## Aim
Copy out the account of the Perth Youth Orchestra's 2019 tour below word for word, from start to finish.

## Source extract
Tuesday (2nd July) – Perth Youth Orchestra’s 2019 concert tour saw it return to Italy and many of the popular locations which had been highlights of its 2013 Golden Anniversary trip. The orchestra moved smoothly between Heathrow’s Terminal 5 and Terminal 3, with none of the unplanned drama they had faced in 2007 on the way to Poland.
The outward journey involved a few of the staff and players traveling on variety of different routes – via Newcastle, Spain and Peru! Four members of the orchestra joined it directly from their very own successful concert tour to Barcelona with the Fair City Singers. Thankfully, all arrived safely.
Wednesday (3rd July) – All the players were reunited with the instruments which had traveled from Scotland – thanks once again to the Royal Scottish National Orchestra who lent us their truck and its crew.
The ancient walled city of Lucca – with its walls dating from 300BC – was our first excursion. Its narrow shaded streets providing a welcome break from the searing 38°C heat.
At the heart of Lucca there is the site of an amphitheatre, originally built to accommodate 10,000 spectators watching gladiator and animal fights, and other spectacles.

## Data block
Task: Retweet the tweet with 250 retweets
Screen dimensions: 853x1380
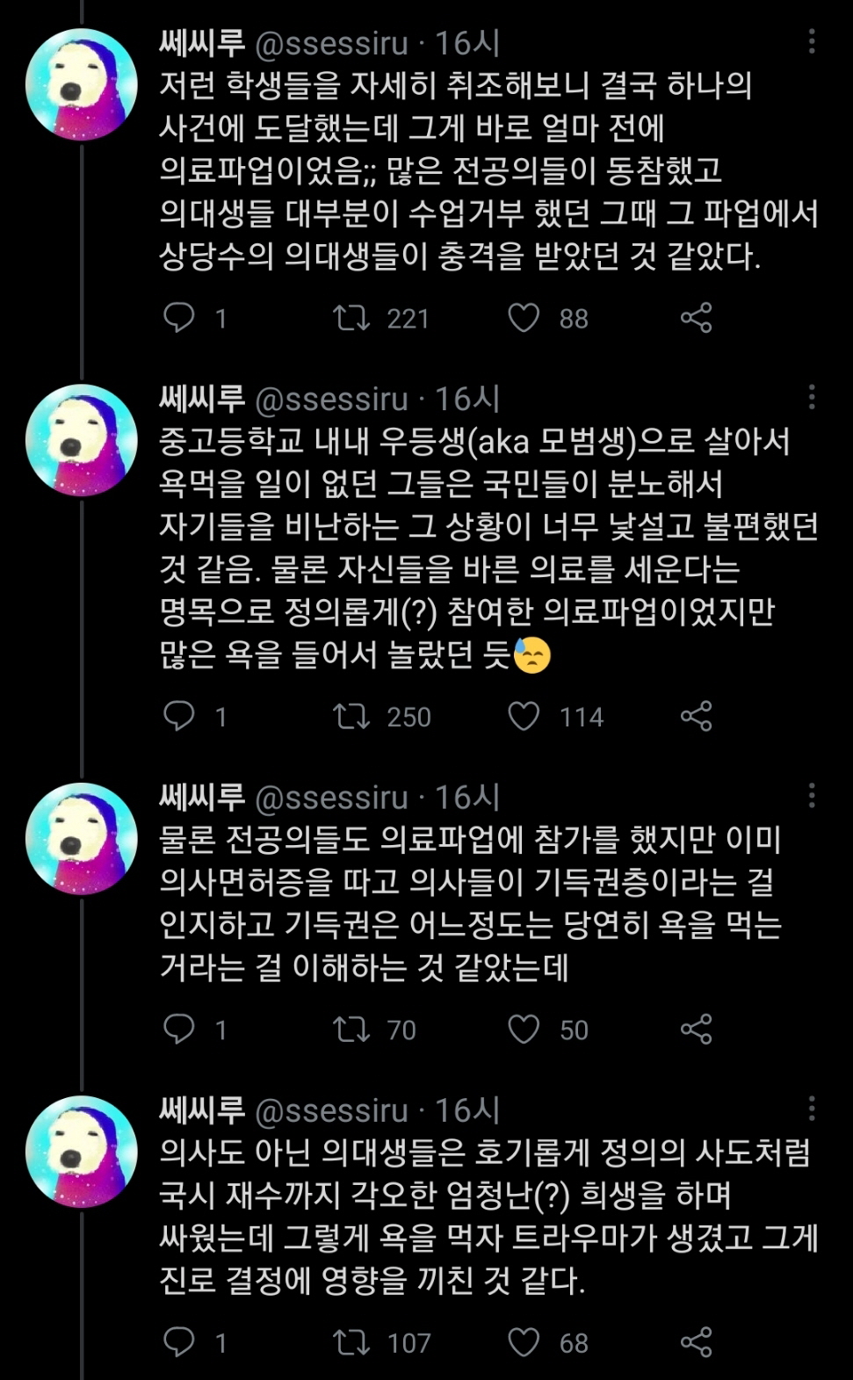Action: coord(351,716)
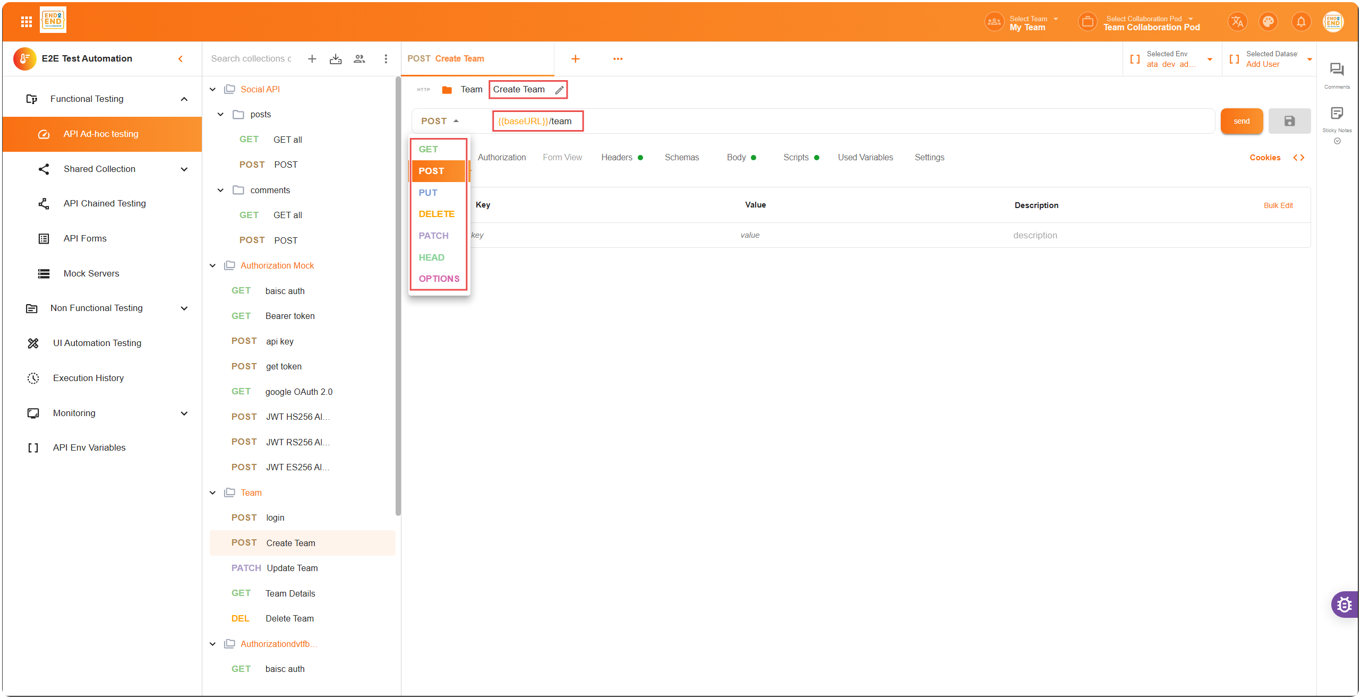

## Problem solution
Tuesday (2nd July) – Perth Youth Orchestra’s 2019 concert tour saw it return to Italy and many of the popular locations which had been highlights of its 2013 Golden Anniversary trip. The orchestra moved smoothly between Heathrow’s Terminal 5 and Terminal 3, with none of the unplanned drama they had faced in 2007 on the way to Poland.
The outward journey involved a few of the staff and players traveling on variety of different routes – via Newcastle, Spain and Peru! Four members of the orchestra joined it directly from their very own successful concert tour to Barcelona with the Fair City Singers. Thankfully, all arrived safely.
Wednesday (3rd July) – All the players were reunited with the instruments which had traveled from Scotland – thanks once again to the Royal Scottish National Orchestra who lent us their truck and its crew.
The ancient walled city of Lucca – with its walls dating from 300BC – was our first excursion. Its narrow shaded streets providing a welcome break from the searing 38°C heat.
At the heart of Lucca there is the site of an amphitheatre, originally built to accommodate 10,000 spectators watching gladiator and animal fights, and other spectacles.